In accordance with the major experts in this field [13] the ablation pattern must include the lesion toward the mitral valve annulus, and it has been always included in our patients. In the BP group (Group C), the execution of this line may be difficult, since it can be insufficient and leave a gap or, contrary, damage the circumflex artery. Our results demonstrate that, when performed correctly, the ablation line is safe and effective.

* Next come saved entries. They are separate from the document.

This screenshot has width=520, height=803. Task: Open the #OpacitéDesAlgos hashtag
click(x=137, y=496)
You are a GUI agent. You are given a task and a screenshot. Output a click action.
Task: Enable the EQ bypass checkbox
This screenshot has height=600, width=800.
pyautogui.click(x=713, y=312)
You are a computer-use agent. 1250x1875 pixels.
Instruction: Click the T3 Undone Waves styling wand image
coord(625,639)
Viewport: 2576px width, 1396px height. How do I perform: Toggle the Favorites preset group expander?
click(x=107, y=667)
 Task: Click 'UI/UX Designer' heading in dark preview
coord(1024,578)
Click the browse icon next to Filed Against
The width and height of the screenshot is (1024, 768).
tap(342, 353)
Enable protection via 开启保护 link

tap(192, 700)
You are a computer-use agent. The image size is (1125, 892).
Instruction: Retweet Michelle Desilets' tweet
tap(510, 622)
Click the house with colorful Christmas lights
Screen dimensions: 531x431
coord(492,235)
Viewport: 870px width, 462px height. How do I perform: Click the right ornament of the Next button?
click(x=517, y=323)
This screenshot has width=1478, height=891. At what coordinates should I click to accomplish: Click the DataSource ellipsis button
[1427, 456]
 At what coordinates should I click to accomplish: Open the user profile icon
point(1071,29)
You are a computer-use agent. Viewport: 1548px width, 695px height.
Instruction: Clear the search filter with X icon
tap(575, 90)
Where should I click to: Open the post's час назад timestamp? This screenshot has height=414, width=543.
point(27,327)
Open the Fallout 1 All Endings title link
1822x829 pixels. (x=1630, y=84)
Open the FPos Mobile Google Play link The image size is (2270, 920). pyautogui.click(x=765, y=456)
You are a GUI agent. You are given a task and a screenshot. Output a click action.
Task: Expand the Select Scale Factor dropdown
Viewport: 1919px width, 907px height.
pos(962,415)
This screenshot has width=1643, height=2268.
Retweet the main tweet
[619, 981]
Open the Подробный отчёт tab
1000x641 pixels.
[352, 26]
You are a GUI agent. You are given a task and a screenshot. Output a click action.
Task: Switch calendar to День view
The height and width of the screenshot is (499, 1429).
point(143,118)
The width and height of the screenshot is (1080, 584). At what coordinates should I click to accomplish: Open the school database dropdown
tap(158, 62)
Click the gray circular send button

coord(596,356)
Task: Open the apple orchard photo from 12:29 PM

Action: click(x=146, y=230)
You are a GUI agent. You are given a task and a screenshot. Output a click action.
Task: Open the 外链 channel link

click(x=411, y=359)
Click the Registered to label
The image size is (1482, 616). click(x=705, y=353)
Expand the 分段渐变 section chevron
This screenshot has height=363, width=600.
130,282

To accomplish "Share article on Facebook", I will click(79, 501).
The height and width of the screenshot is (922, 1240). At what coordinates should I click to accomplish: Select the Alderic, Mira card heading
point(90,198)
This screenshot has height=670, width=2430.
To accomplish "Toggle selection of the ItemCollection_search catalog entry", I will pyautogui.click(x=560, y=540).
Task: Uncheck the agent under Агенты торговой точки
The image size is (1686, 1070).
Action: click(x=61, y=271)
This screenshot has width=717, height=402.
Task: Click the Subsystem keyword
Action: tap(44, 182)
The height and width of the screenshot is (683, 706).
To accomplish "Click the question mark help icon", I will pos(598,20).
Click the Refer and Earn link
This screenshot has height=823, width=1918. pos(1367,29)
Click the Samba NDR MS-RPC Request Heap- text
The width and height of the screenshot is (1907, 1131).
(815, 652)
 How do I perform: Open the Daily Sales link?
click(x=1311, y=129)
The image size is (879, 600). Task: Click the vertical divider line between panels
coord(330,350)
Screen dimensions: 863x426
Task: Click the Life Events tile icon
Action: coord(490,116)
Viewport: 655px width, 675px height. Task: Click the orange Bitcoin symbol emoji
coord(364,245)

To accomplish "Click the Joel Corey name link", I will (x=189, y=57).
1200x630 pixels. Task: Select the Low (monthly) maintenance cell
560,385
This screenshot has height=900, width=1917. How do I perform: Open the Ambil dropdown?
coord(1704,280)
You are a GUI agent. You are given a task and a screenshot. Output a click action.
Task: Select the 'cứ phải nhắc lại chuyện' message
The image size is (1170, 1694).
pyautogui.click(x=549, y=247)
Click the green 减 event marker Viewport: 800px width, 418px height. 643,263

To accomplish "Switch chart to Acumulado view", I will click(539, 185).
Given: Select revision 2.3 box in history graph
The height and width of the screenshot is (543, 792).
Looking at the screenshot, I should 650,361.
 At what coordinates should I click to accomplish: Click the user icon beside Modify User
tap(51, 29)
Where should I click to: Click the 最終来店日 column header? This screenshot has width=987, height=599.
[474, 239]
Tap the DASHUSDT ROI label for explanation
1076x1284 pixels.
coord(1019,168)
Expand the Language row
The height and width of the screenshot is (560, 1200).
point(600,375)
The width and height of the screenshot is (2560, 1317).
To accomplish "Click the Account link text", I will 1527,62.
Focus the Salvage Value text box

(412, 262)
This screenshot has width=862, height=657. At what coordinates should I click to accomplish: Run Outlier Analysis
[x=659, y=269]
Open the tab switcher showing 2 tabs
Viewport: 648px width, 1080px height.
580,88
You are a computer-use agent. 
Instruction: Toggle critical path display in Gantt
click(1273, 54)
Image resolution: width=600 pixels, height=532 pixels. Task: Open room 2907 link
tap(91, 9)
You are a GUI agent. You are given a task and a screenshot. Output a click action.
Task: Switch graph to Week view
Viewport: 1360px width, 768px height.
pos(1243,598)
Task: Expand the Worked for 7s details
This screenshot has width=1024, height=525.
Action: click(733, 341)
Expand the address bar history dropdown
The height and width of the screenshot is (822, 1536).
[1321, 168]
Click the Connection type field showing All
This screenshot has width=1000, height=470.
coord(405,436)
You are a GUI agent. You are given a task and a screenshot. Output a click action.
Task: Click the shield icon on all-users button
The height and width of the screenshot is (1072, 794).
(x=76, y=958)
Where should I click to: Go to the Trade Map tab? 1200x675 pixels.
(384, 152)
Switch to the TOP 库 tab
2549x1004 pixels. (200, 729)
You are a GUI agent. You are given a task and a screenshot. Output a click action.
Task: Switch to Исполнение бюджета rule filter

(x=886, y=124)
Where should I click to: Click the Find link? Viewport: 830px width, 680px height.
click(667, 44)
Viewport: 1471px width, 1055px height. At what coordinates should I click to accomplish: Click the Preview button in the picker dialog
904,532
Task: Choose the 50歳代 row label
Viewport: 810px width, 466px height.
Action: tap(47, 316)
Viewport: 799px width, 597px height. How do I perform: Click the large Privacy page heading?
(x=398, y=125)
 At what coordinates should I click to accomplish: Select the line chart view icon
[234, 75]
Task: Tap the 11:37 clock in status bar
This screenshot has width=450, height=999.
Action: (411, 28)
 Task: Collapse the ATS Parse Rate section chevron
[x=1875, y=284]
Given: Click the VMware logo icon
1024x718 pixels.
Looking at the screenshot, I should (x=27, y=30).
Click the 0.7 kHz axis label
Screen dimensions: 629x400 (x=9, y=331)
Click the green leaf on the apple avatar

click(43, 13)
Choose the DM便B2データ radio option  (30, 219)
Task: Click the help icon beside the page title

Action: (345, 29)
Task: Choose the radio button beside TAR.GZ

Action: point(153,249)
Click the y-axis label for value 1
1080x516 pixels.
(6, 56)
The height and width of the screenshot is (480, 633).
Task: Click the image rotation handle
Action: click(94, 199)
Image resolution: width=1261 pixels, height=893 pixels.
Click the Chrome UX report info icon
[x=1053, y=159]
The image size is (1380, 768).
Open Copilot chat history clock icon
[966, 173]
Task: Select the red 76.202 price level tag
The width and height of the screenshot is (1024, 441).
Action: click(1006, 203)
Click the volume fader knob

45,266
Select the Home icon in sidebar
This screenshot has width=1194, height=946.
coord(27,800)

The present paper has many limitations, first of all the retrospective analysis. The patient population is markedly heterogeneous, in terms of surgical indication and procedures. That demonstrates the feasibility of the ablation procedure with RF in all the three modalities, but, at the same time, the rate of SR restoration can be conditioned by the nature of the AF and the operation performed. Moreover, when talking about AF recurrence, this can be underestimated because of no ECG verification of asymptomatic episodes. More sophisticated statistical methods would be needed to correctly estimate AF events. Another limitation is that conduction block, by pacing the pulmonary veins, has not been assessed; it is therefore possible that some patients received incomplete lesions, contributing to ablation failures. Transmurality and completeness of the lesion are not assumed, and other pathology analyses as well as postoperative catheterism would be advisable to assess these two very important factors.
We can conclude that bipolar radiofrequency is effective in curing atrial fibrillation in more than 85% of patients. Even if similar results have been obtained with the endocardial monopolar RF ablation, the BP ablation is easier to perform, is not time consuming and has a lower incidence of atrio-ventricular block as well as lower incidence of AF recurrence. Moreover, the epicardial application of the BP device allows the surgeons to extend indication to all the patients on AF (either permanent, persistent or even paroxysmal) and undergoing cardiac surgery, even in complex operations. Our results demonstrate that RF can be performed even in cases of long duration of AF, giant atrium or reoperations. The worst results obtained with the epicardial monopolar approach, in spite of the initial enthusiasm, led us to abandon that approach.